▶ Selected excerpt
Start of Block

Last Friday on International Human Rights Day, the independent and peaceful Australian Network (IPAN) organized a rally at Brisbane Square. One of the invited speakers was the former Attorney General and Environment Minister Mr Rod Welford who said that the new pact with the United States and the United Kingdom is ‘an election stunt‘.

The photos were taken by Lachlan Hurse and can be found at https://photos.app.goo.gl/ntcX7Fnukat7WBjCA

Let’s go now to the announcement of the new pact called AUKUS made by the Prime Minister, Scott Morrison.

Scott Morrison (Prime Minister): “Today I announce a new partnership, a new agreement that I describe as a forever partnership, a forever partnership for a new time between the oldest and most trusted friends, forever partnership that will enable Australia to protect our national security interests to keep Australians safe. But I’ve got to say my greatest thanks to my partners in this forever partnership, this AUKUS partnership, to President Joe Biden, and the Prime Minister Boris Johnson. I introduce them today as great friends of freedom and great friends of Australia. And they truly are. They understand what goes to the heart of our relationship, the security and defence of peace and freedom. That is what is always has sustained us.”

End of Block

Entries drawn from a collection
Start of Block

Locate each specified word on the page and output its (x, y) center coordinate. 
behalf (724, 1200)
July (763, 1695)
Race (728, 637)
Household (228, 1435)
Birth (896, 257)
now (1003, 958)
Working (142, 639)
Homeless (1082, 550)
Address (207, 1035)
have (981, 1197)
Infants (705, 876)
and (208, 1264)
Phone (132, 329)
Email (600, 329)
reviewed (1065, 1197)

End of Block

▶ Prompt
Continue the text about the Brisbane rally and the AUKUS announcement, starting immediately after its final sentence.

▶ Result
4PR – Voice of the People 

That was the Prime Minister of Australia speaking at a nuclear submarine / AUKUS Alliance press conference on the 16th of September 2021. So this podcast is going to summarize the response to that announcement and try to analyze what is going on with it. So let’s go now to the former Labor attorney General and Environment Minister in Queensland, Rod Wellford, when he’s speaking to a crowd on International Human Rights Day in Brisbane square last Friday, on the 10th of December,

Rod Welford – former Qld Attorney General 

Friends, one year short of 50 years ago, on the second of December 1972, Australians elected a government that took the first tentative steps to building this nation to be a proud, peaceful and independent nation in the world. It was the essence of those three years of Whitlam government that brought us into a more international footing. We recognize China for the first time in our short history, the position that the Australian government has put us in is effectively to say that Australia should be on a war footing with China. It is an election stunt. And there’ll be plenty more election stunts like this, designed to play to the fears of the Australian people in the months ahead in the run up to next year’s Federal election. It’s our job, today, to encourage Australians, to help Australians see through that cynicism. And when they go to the ballot box next year. See that the only way to change Australia and to change the world towards a peaceful path is to re-establish Australia as an independent and a peaceful nation. And we will only do that if we change the government next year.

Australian Prime Minister Goff Whitlam sits down with Chaitman Mao in 1972

4PR – Voice of the People 

Mr. Welford, who was a minister in the Beattie and Bligh Labor governments in Queensland made no mention of successive Australian Labour government’s lack of independence from the United States. Labor governments’ willingly supported Indonesian invasion of East Timor. The Hawk Labor government supported Australian involvement in the first Gulf war against Iraq in 1991. And Labor supported for murderous war in Afghanistan where war crimes were committed and (finally) Labor’s opposition leader, Anthony Albanese, threw his support behind the AUKUS / submarine deal, saying ‘a close relationship with the US is among the three pillars of a labour government’s future foreign policy‘.

Does Mr. Wellford ‘s opposition to AUKUS and to the purchase of the nuclear submarines, does that place him at odds with his own party over the US Alliance and over the purchase of these attack class submarines?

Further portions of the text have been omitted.